WHAT THE TASK REQUIRES: Convert every line of the items below into a Markdown table with two columns, Row and Line. Put a row number in Row and the line in Line, omit blank lines, and leave the pictures out.

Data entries
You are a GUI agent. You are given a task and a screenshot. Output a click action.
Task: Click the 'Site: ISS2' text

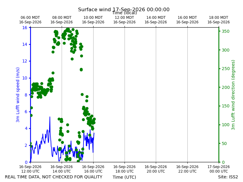[228, 177]
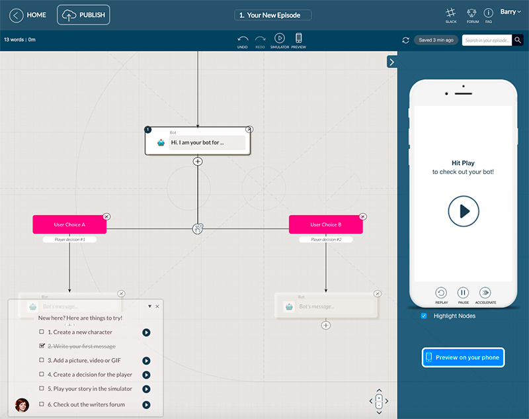
Task: Open the Barry account dropdown
Action: click(510, 12)
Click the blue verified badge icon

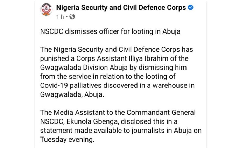[x=191, y=8]
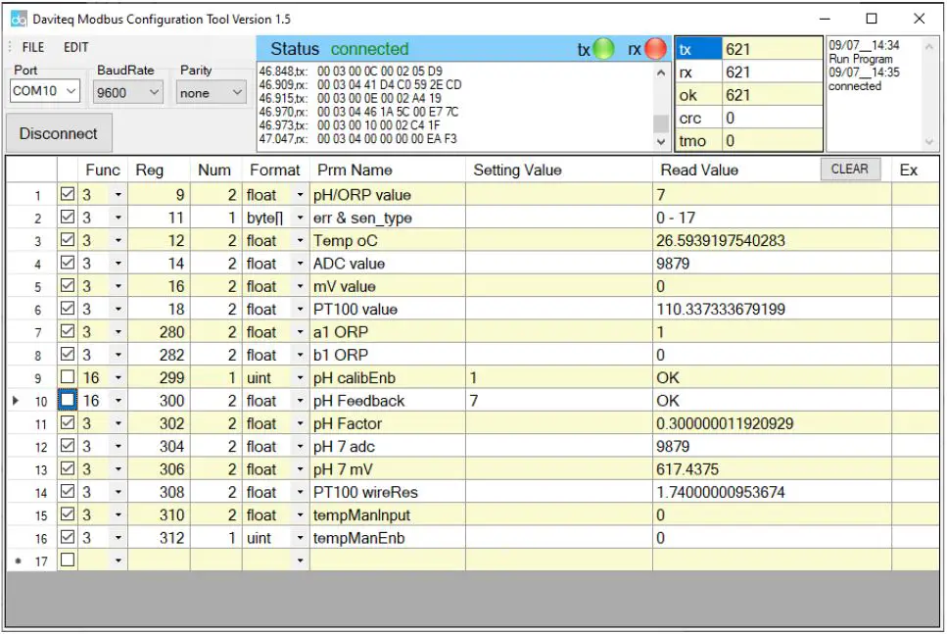Click the CLEAR button for read values
This screenshot has width=947, height=634.
(849, 169)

RESPONSE:
| Row | Line |
|---|---|
| 1 | You are a GUI agent. You are given a task and a screenshot. Output a click action. |
| 2 | Task: Click the 'Site: ISS2' text |
| 3 | [228, 177] |
| 4 | Task: Open the Barry account dropdown |
| 5 | Action: click(510, 12) |
| 6 | Click the blue verified badge icon |
| 7 | [x=191, y=8] |
| 8 | Click the CLEAR button for read values |
| 9 | This screenshot has width=947, height=634. |
| 10 | (849, 169) |